# The Triplet babies



## scubacoz (Nov 7, 2013)

Sent from my iPad using Goat Forum
S&K Hilltop Farm and Ranch
Registered mini-Nubians and Nigerian Dwarfs


----------



## Goatlover15 (Oct 5, 2014)

Awwww beautiful babies!


----------



## ksalvagno (Oct 6, 2009)

Just doll babies!


----------



## PowerPuffMama (Jan 8, 2013)

So cute!


Sent from my iPad using Goat Forum


----------



## kccjer (Jan 27, 2012)

ADORABLE! Baby goats are just way too cute!


----------



## Cedar Point Kikos (Oct 16, 2013)

They are soo cute!

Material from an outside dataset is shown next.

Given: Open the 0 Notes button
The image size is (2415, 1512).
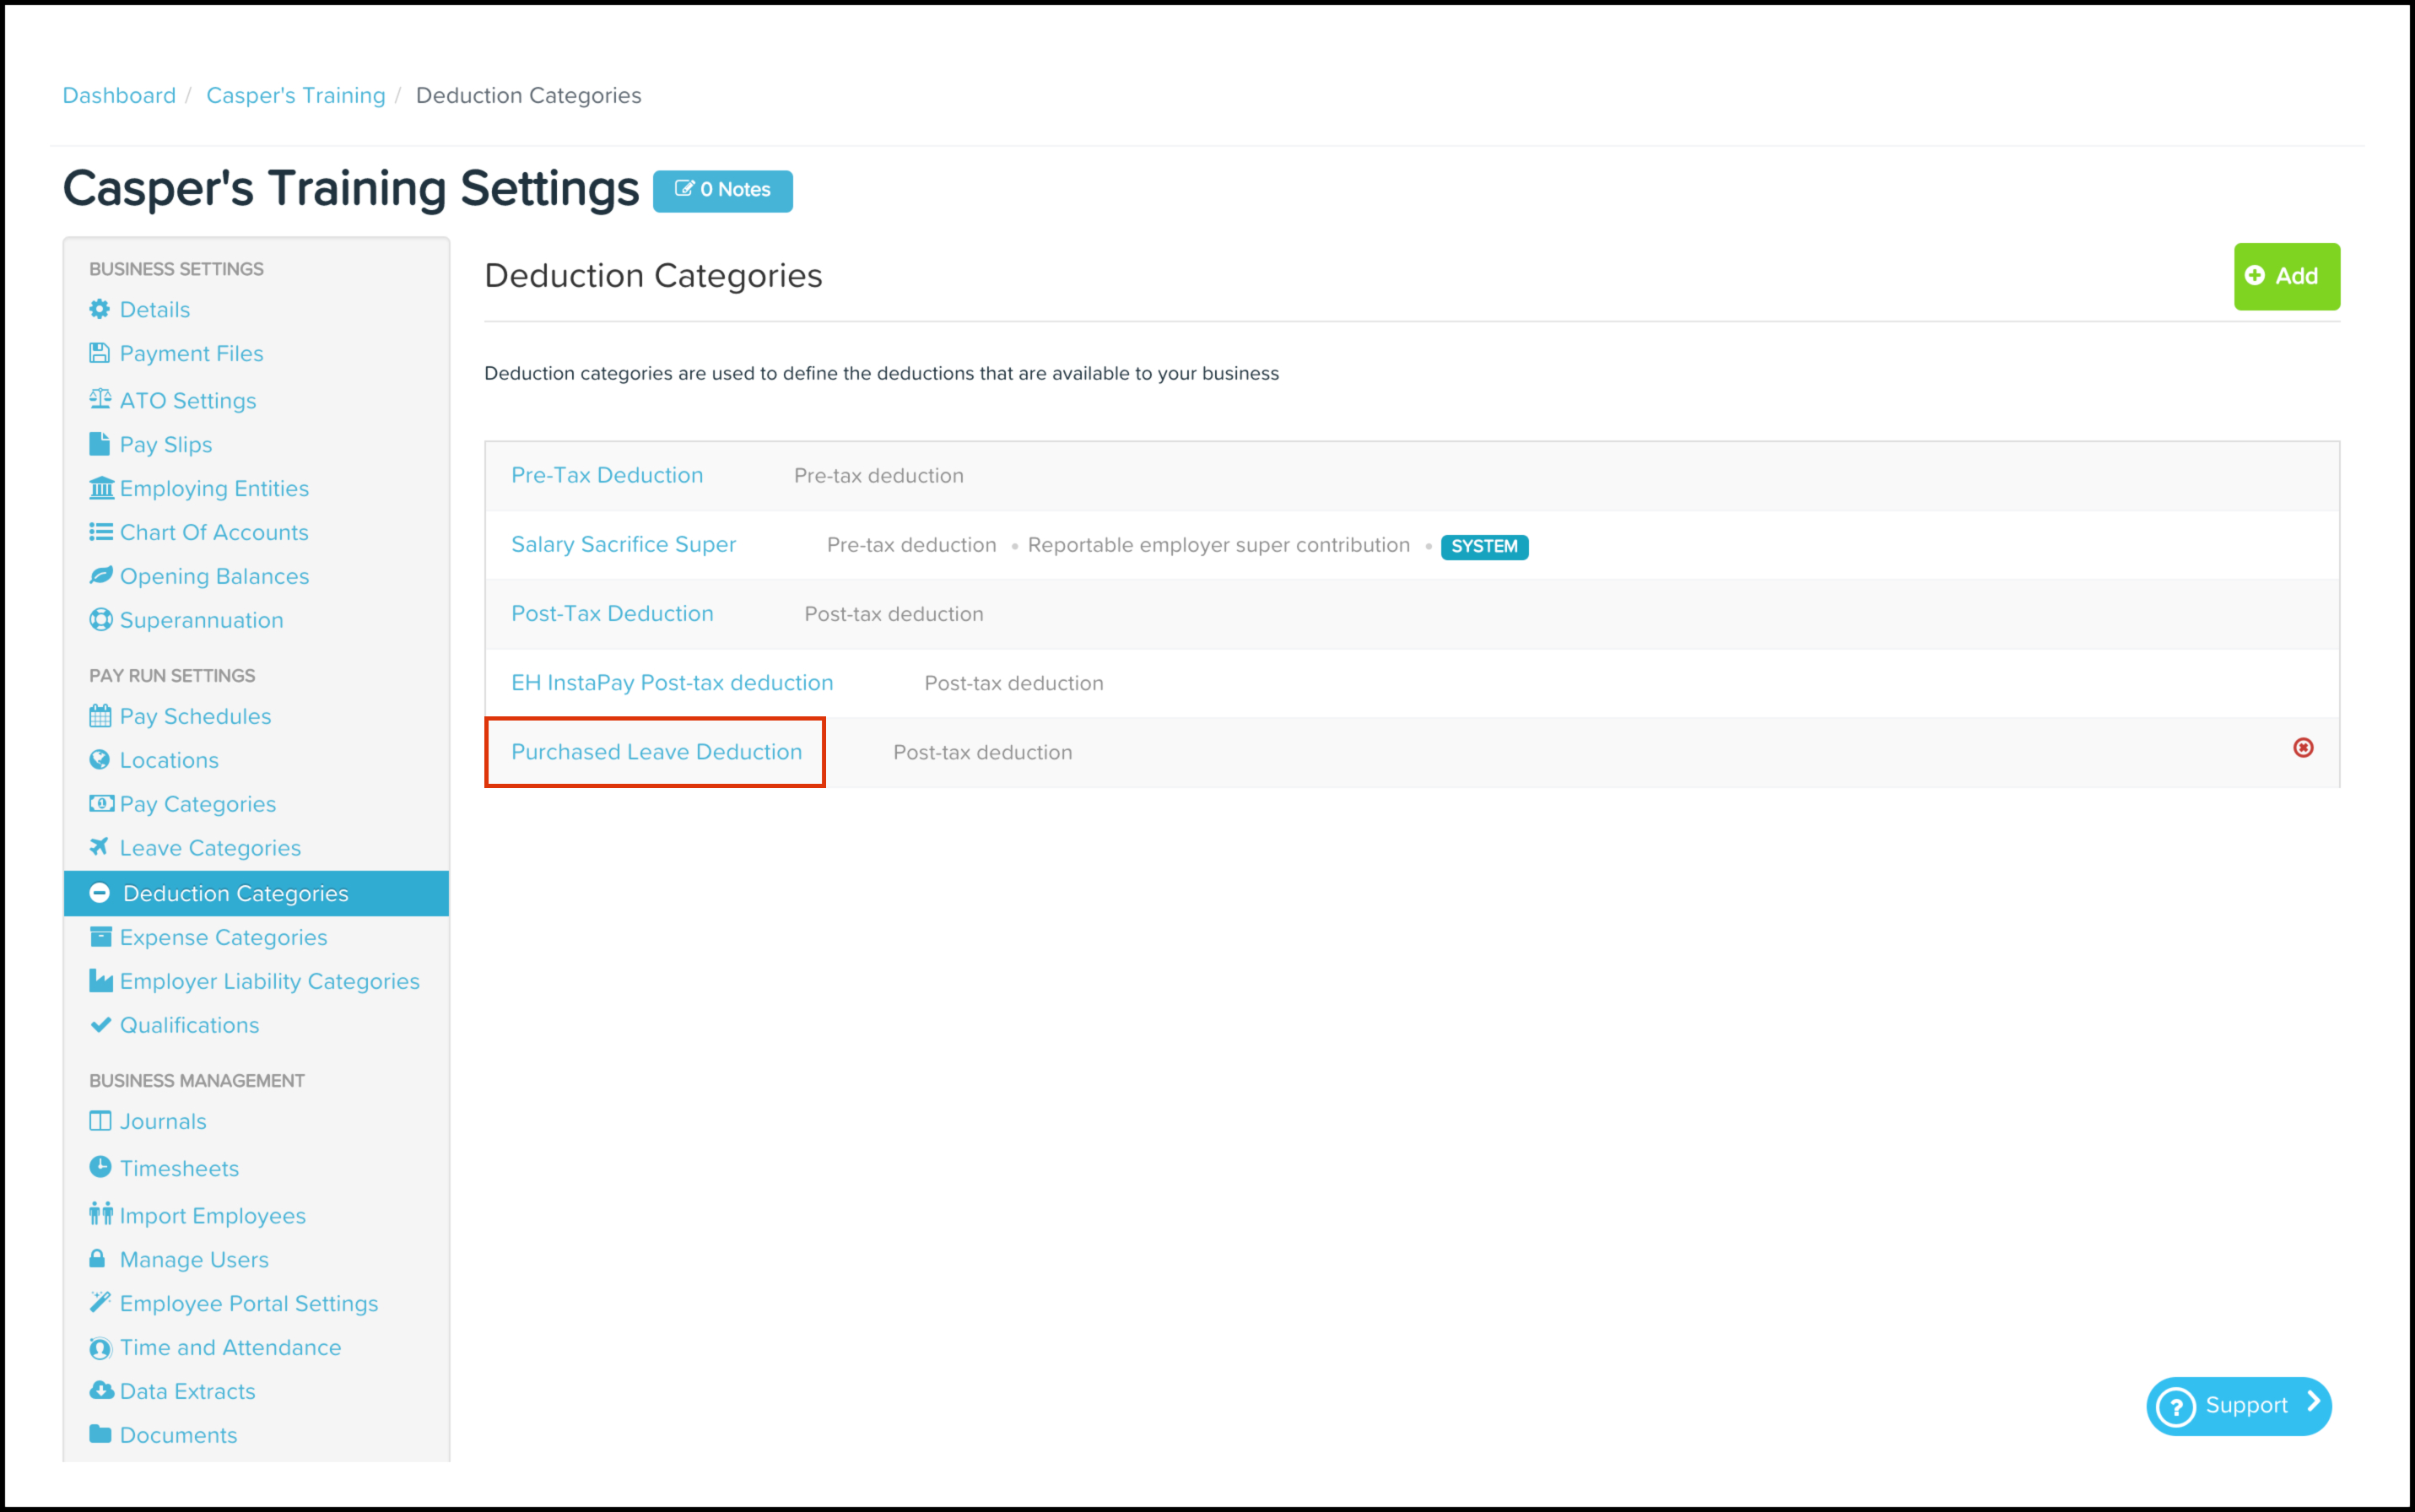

My favorite one is the tri colored one


----------



## margaret (Aug 30, 2013)

They're sooo cute and smoochable!


----------



## COgoatLover25 (Dec 23, 2013)

Too cute!


----------



## toth boer goats (Jul 20, 2008)

How cute.


----------



## scubacoz (Nov 7, 2013)

The dark colored girl looks black but she is a chocolate brown so I named her Brownie! She loves me....every time I am out there she wants me to pick her up. 


Sent from my iPad using Goat Forum
S&K Hilltop Farm and Ranch
Registered mini-Nubians and Nigerian Dwarfs


----------



## MylieD (Sep 16, 2013)

Brownie is so spunky looking. I love her blue eyes with her dark fur. All of them are too cute!


----------



## scubacoz (Nov 7, 2013)

Thanks!


Sent from my iPad using Goat Forum
S&K Hilltop Farm and Ranch
Registered mini-Nubians and Nigerian Dwarfs


----------



## Suzanne_Tyler (Jul 19, 2014)

What cute little kids!


----------



## luvmyherd (Apr 9, 2011)

Absolutely adorable. I won't have that kind of cuteness around here again for several months.


----------



## rebelINny (Feb 7, 2014)

So cute!


----------



## Frosty (Feb 13, 2010)

cant see the pictures on this post either.


----------



## Frosty (Feb 13, 2010)

can see them okay now. Don't know what the problems was before.


----------



## scubacoz (Nov 7, 2013)

Glad you got to see them. We disbudded them today, the twins and the triplets but only did 2 of the triplets I am pretty sure the buckling is polled.


Sent from my iPad using Goat Forum
S&K Hilltop Farm and Ranch
Registered mini-Nubians and Nigerian Dwarfs


----------